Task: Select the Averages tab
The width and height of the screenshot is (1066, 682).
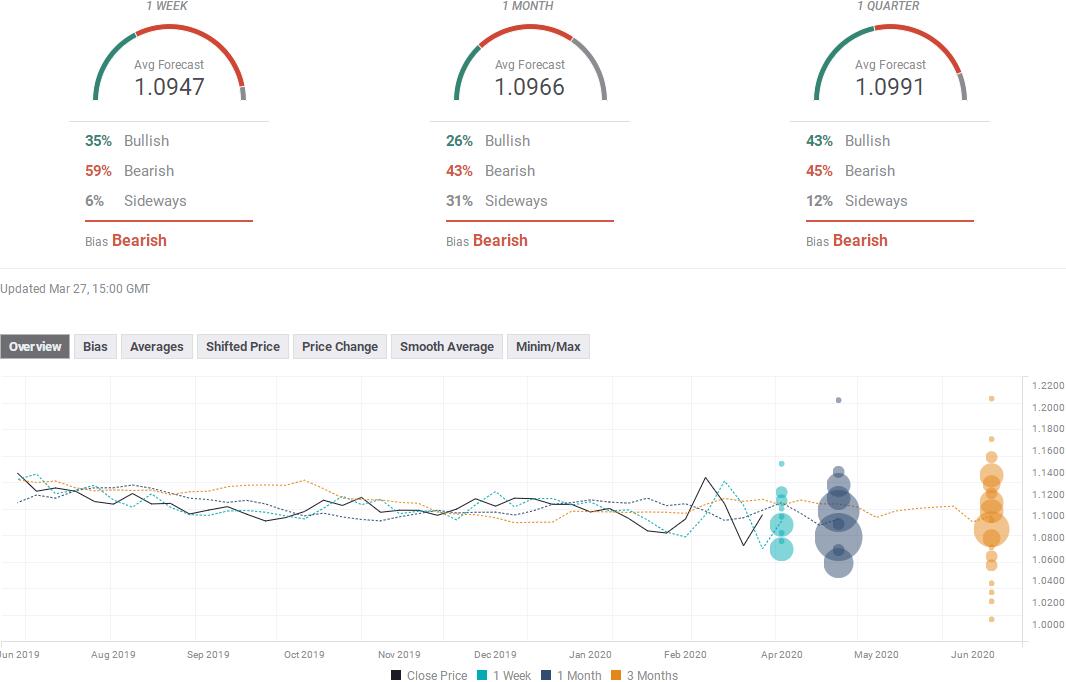Action: (156, 347)
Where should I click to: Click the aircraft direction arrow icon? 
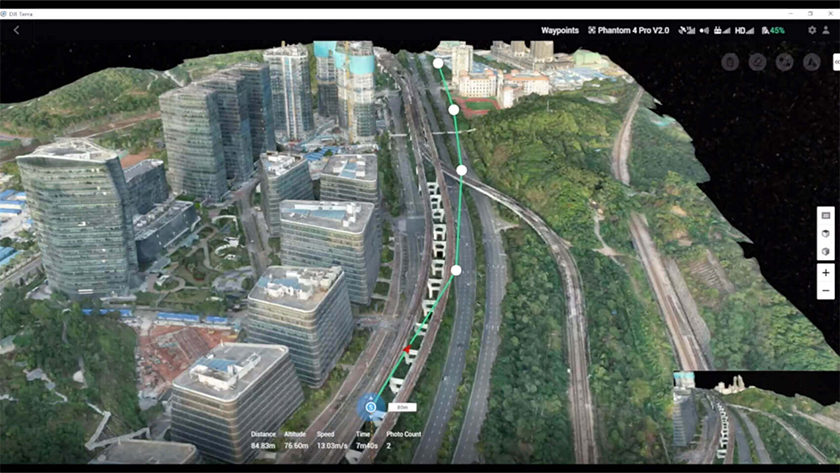tap(810, 62)
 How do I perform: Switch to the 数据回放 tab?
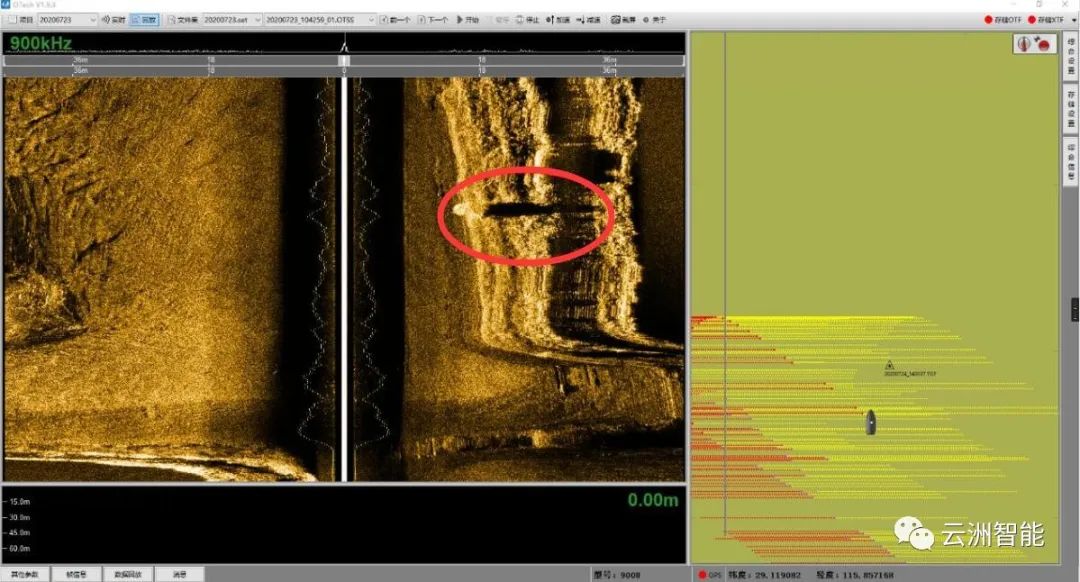pos(126,575)
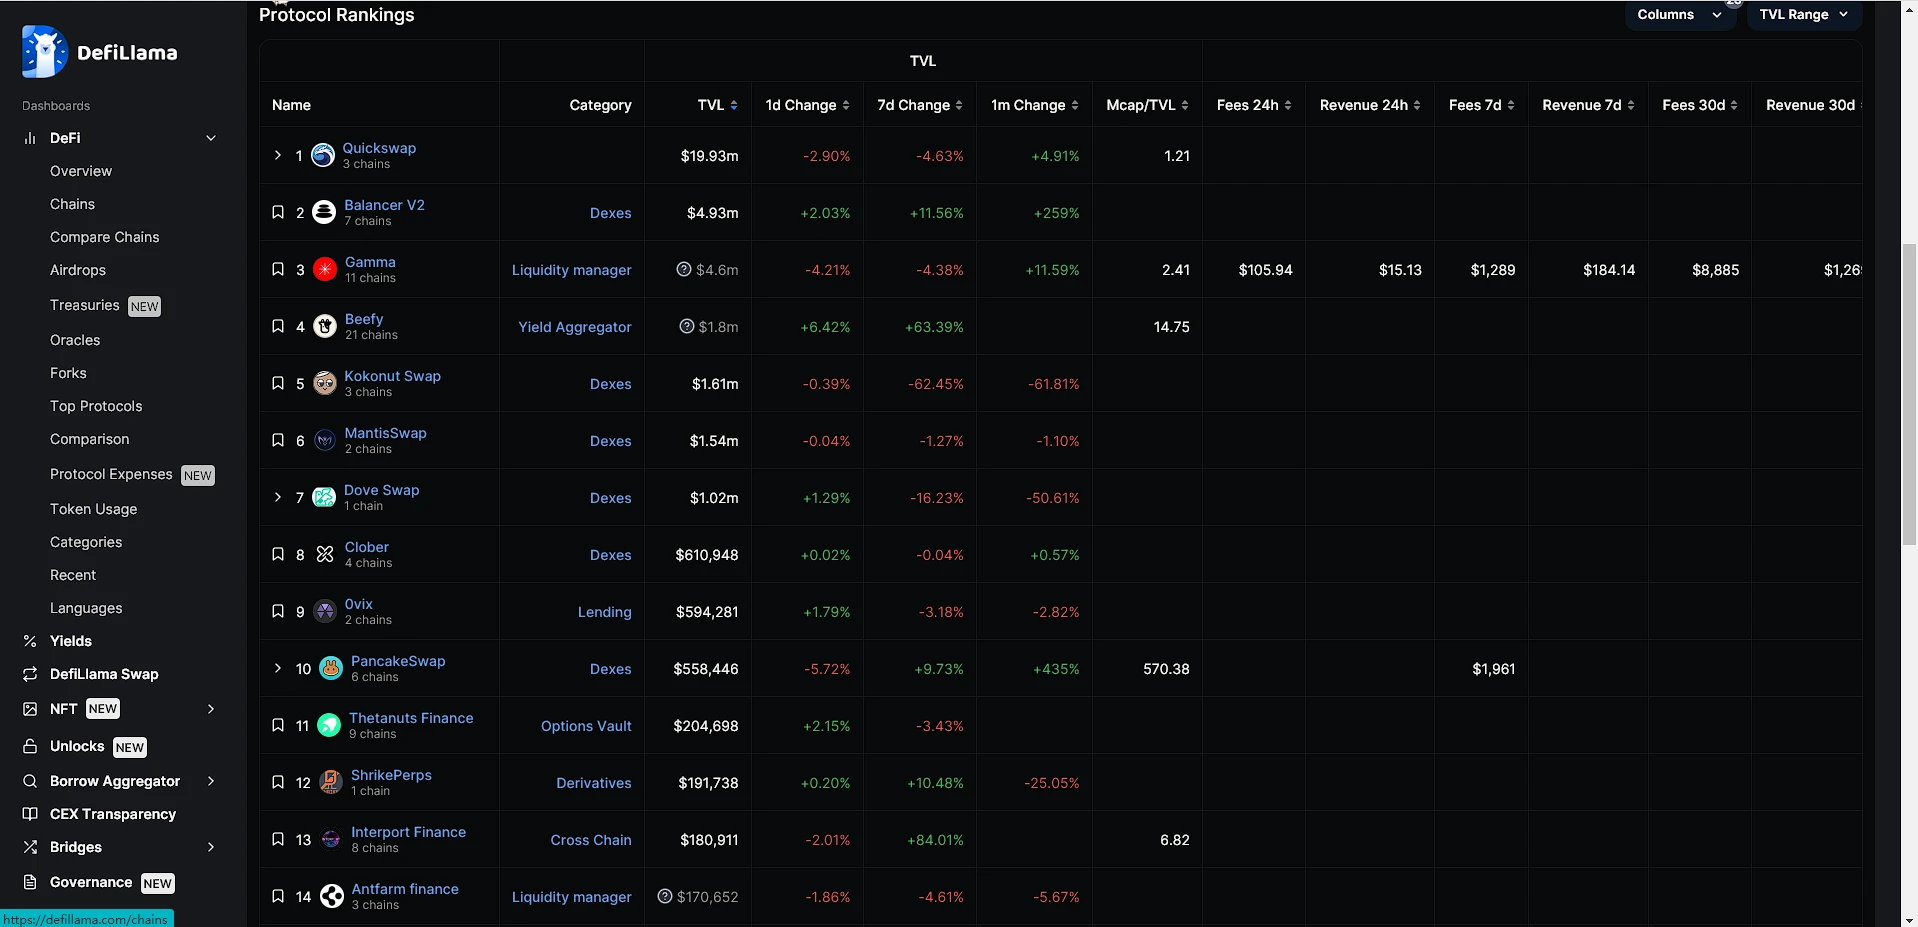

:: DESCRIPTION OF THE TASK ::
Your answer should set down the listing verbatim and leave out its images.

:: WRITTEN RESPONSE ::
Task: Select the Averages tab
The width and height of the screenshot is (1066, 682).
Action: (156, 347)
Where should I click to: Click the aircraft direction arrow icon? 
tap(810, 62)
 How do I perform: Switch to the 数据回放 tab?
pos(126,575)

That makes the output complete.